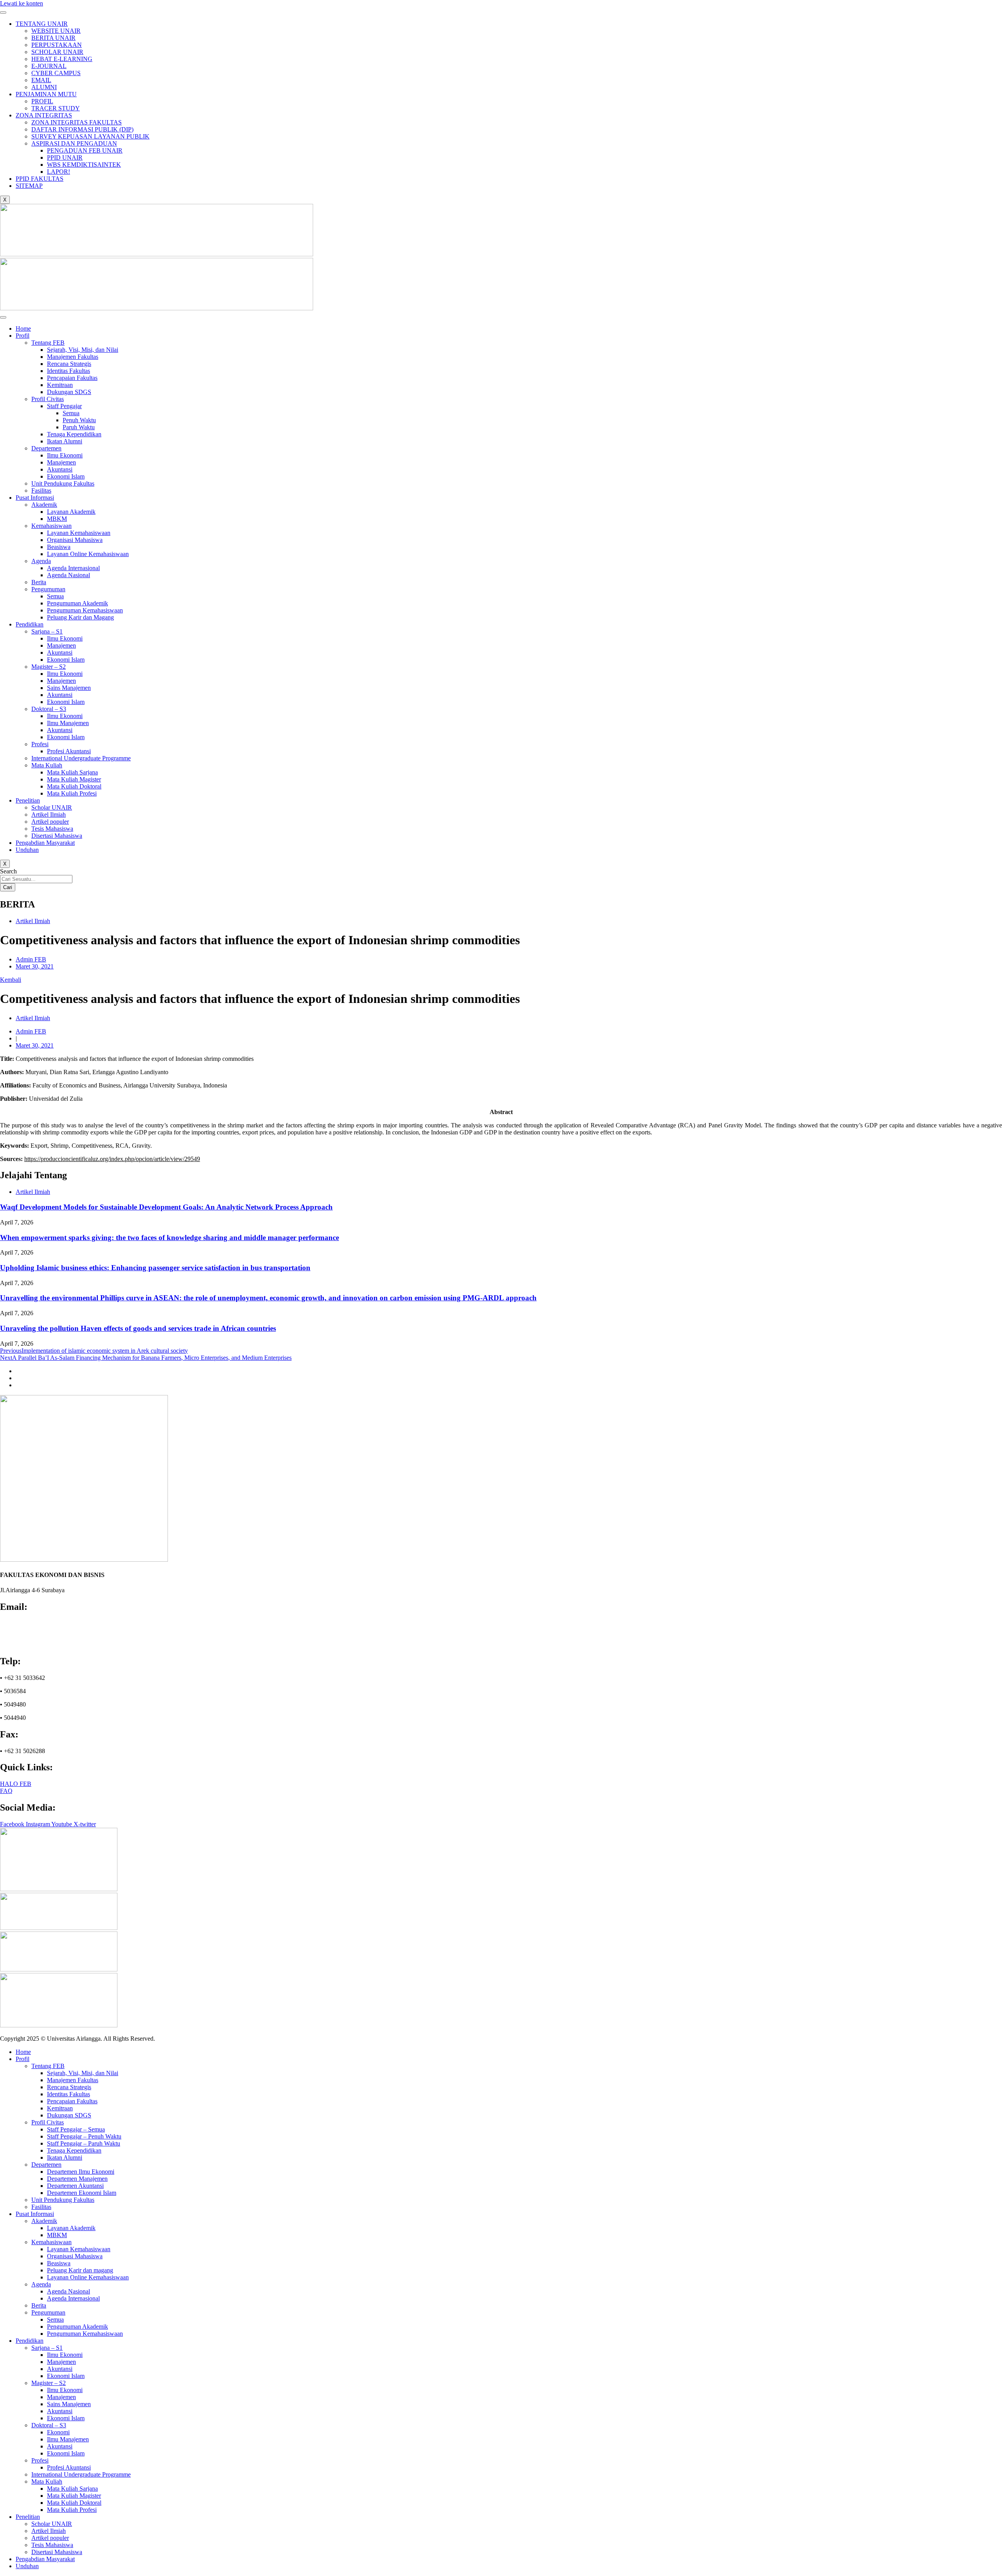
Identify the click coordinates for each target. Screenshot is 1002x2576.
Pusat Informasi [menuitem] (35, 2214)
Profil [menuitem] (22, 2059)
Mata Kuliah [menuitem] (46, 2481)
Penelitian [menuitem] (28, 2516)
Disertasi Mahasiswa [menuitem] (56, 2552)
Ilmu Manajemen (68, 723)
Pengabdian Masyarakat (45, 842)
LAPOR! (58, 171)
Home (23, 328)
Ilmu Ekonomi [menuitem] (65, 2354)
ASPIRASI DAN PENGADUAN (74, 143)
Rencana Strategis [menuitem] (69, 2087)
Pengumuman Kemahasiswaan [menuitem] (85, 2333)
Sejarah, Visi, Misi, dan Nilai (82, 349)
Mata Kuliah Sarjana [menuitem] (72, 2488)
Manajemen (61, 462)
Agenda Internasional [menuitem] (73, 2298)
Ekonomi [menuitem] (58, 2432)
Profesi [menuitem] (40, 2460)
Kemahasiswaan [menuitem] (51, 2242)
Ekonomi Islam (66, 476)
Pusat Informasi (35, 497)
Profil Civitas (47, 399)
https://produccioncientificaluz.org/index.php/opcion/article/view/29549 (112, 1159)
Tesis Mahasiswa (52, 828)
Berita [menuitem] (38, 2305)
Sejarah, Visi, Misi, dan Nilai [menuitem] (82, 2073)
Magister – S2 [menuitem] (48, 2383)
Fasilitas (41, 490)
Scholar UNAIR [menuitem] (51, 2523)
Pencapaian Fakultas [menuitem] (72, 2101)
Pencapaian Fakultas (72, 377)
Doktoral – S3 (48, 709)
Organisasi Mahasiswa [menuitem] (75, 2256)
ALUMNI (44, 87)
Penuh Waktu (79, 420)
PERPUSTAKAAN (56, 44)
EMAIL (41, 80)
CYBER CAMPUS (56, 73)
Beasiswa (58, 547)
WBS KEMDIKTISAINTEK (84, 164)
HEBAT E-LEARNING (61, 59)
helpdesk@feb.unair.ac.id (36, 1637)
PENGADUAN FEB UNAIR (85, 150)
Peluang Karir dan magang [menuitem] (80, 2270)
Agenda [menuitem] (41, 2284)
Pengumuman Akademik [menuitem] (77, 2326)
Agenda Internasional (73, 568)
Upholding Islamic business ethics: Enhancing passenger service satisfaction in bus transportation (155, 1268)
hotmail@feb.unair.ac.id (33, 1644)
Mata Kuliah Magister (74, 779)
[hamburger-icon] (3, 12)
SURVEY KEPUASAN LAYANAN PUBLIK (90, 136)
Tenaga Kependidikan (74, 434)
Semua (71, 413)
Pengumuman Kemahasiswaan (85, 610)
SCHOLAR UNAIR (57, 52)
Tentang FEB (48, 342)
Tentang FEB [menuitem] (48, 2066)
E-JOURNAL (49, 66)
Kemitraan (60, 385)
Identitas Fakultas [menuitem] (68, 2094)
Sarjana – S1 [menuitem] (47, 2347)
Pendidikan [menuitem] (29, 2340)
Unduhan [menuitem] (27, 2566)
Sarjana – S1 (47, 631)
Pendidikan (29, 624)
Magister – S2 (48, 666)
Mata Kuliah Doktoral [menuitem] (74, 2502)
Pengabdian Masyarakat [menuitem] (45, 2559)
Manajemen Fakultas (72, 356)
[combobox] (36, 879)
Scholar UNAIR (51, 807)
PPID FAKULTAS (39, 178)
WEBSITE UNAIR (56, 30)
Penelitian (28, 800)
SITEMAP (29, 185)
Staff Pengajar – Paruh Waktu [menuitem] (83, 2143)
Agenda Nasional (68, 575)
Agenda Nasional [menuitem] (68, 2291)
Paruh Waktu (79, 427)
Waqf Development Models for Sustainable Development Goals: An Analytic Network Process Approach (166, 1207)
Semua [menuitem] (55, 2319)
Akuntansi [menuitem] (59, 2368)
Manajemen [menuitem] (61, 2361)
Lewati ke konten (21, 3)
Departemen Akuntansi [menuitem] (75, 2185)
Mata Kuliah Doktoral (74, 786)
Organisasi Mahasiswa (75, 539)
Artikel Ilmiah (48, 814)
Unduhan (27, 849)
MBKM (57, 518)
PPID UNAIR (65, 157)
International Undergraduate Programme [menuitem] (81, 2474)
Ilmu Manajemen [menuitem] (68, 2439)
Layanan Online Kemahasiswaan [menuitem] (88, 2277)
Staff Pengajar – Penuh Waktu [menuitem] (84, 2136)
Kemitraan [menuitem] (60, 2108)
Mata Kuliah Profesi (72, 793)
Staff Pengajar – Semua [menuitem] (76, 2129)
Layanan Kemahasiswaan (78, 532)
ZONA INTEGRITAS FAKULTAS (76, 122)
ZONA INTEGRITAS (44, 115)
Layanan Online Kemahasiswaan (88, 554)
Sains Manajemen (69, 687)
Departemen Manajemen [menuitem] (77, 2178)
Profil (22, 335)
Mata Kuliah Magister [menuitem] (74, 2495)
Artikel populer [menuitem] (50, 2538)
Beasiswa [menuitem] (58, 2263)
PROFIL (42, 101)
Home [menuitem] (23, 2052)
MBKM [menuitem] (57, 2235)
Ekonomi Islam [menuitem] (66, 2376)
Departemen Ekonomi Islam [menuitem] (81, 2192)
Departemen (46, 448)
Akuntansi (59, 469)
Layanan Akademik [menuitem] (71, 2228)
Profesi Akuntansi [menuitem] (69, 2467)
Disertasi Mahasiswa (56, 835)
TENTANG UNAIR (42, 23)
=====
Exercise details> Check each line of the listing above, and copy it if it contains the word "Informasi".

Output of the task>
Pusat Informasi [menuitem] (35, 2214)
Pusat Informasi (35, 497)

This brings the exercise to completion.